Fatty acids of the FLs (
Table 4) and the AW (
Table 5) exhibited results that overlapped with those described for the HLs. A difference was noticed for the overall PUFA series, which was similar (
p > 0.05) in the two groups of rabbits for both generations 3 and 4 and both rabbit meat cuts. Despite this, the
n-6 series was always lower in Fat than in Lean rabbits, leading to an improvement in the
n-6/
n-3 ratio and, consequently, meat healthiness: 11.5 vs. 13.4 for the forelegs (
p < 0.01), 12.5 vs. 15.9 for the abdominal wall (
p < 0.001).
As it was observed for the results of the proximate composition and FA profiles, while also considering the results of FA amounts, the magnitude of the selection effect followed a gradient related to the total lipid amount of each meat portion: the fatter the meat portion, the greater the effect of the selection: LTL < HL < FL < AW (
Table 6). The considered meat portions of Lean and Fat rabbit lines showed different fatty acid contents in generations 3 and 4 of divergent selection.
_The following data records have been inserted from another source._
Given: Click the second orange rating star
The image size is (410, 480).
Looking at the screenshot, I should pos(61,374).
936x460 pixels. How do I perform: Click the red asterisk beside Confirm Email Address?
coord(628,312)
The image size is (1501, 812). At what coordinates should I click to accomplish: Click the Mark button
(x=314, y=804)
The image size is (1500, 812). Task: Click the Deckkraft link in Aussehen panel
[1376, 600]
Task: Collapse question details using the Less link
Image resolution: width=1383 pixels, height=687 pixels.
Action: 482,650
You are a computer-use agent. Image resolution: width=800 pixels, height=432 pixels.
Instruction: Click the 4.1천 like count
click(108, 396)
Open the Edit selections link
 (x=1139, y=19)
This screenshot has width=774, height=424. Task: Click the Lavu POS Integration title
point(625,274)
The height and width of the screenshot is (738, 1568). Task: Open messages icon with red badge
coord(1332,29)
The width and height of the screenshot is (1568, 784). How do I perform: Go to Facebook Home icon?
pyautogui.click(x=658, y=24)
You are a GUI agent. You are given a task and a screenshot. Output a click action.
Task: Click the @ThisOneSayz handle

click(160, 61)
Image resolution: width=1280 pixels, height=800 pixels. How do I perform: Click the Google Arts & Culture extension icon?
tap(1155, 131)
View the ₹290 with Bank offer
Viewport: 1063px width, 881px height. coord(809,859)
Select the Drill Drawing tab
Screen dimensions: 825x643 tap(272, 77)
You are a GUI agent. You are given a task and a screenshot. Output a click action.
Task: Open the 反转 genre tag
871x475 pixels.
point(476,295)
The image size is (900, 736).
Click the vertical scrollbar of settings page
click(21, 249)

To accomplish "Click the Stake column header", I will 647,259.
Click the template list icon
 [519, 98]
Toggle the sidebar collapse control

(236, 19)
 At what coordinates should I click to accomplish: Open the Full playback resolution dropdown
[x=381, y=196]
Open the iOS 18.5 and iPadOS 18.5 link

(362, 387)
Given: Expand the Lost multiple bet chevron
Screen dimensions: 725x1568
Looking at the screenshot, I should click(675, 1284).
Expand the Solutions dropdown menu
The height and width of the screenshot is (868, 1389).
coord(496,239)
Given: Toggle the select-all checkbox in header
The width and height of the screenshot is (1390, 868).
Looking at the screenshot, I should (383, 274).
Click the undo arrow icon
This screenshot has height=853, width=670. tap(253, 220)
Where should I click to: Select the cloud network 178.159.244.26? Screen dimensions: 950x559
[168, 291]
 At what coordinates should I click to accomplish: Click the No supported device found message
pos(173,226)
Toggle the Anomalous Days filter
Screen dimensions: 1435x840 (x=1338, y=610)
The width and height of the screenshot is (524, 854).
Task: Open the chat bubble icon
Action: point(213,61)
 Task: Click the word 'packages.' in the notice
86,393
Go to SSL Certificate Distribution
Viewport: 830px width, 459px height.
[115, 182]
In generation 3, the selection effect was evident in all meat cuts, but acted differently depending on the portion: for LTLs and HLs, only the MUFA content was different in Lean and Fat rabbits (871 vs. 1063 mg/100 g of meat for Lean and Fat rabbits, respectively;
p < 0.05). For FLs, again, the MUFA content differed (2625 vs. 3414 mg/100 g of meat for Lean and Fat rabbits, respectively;
p < 0.01), as did the
n-3 content (199 vs. 263 mg/100 g of meat for Lean and Fat rabbits, respectively;
p < 0.05). For the AW, all FA classes were affected by selection: SFA (2613 vs. 3540 mg/100 g of meat for Lean and Fat rabbits, respectively;
p < 0.05), MUFA (2746 vs. 3895 mg/100 g of meat for Lean and Fat rabbits, respectively;
p < 0.001), PUFA (2914 vs. 3727 mg/100 g of meat for Lean and Fat rabbits, respectively;
p < 0.05),
n-6 (2696 vs. 3427 mg/100 g of meat for Lean and Fat rabbits, respectively;
p < 0.05), and
n-3 (218 vs. 300 mg/100 g of meat for Lean and Fat rabbits, respectively;
p < 0.05) fractions.
In generation 4 of divergent selection, MUFAs were again the highly affected FA series, being different in Lean and Fat lines for all meat portions. Different from the results observed in generation 3, in generation 4 the selection seemed to produce a greater difference between the two lines. In fact, in the HLs, SFAs were also higher in Fat than in Lean rabbits (p < 0.001), whereas in the FL meat both SFAs (p < 0.001) and PUFAs (p < 0.05) were higher in Fat than Lean rabbits. The PUFA difference was attributable to the n-3 FA in the Fat line being twice the amount found in the Lean group (p < 0.05). Considering the AW, SFAs (p < 0.01), MUFAs (p < 0.001), and n-3 PUFAs (p < 0.05) were also higher in Fat than in Lean rabbits. However, different from what was observed in generation 3 of divergent selection, in generation 4, overall, PUFAs and the n-6 series were similar (p > 0.05) in Lean and Fat rabbits. Interestingly, the results highlighted also that the absolute amount of AW PUFAs were strongly reduced in generation 4 compared to the amount found in generation 3 of divergent selection. This result could be attributable to the different moisture (generation 3: 68.6 g of moisture/100 g of meat; generation 4: 74.0 g of moisture/100 g of meat) and lipid (generation 3: 12.1 g of lipids/100 g of meat; generation 4: 9.08 g of lipids/100 g of meat) contents of AW samples in generations 3 and 4 of divergent selection.
A further consideration that arises when observing the data in
Table 2,
Table 3,
Table 4,
Table 5 and
Table 6 is that when a significant difference between Lean and Fat lines was depicted in both generations, the magnitude of the mean difference between the two rabbit populations (value in parenthesis) always increased from generation 3 to 4. The sole exception was the
n-3 FA content of the FLs and AW, whose difference between the Lean and Fat groups did not increase in generation 4 compared to generation 3.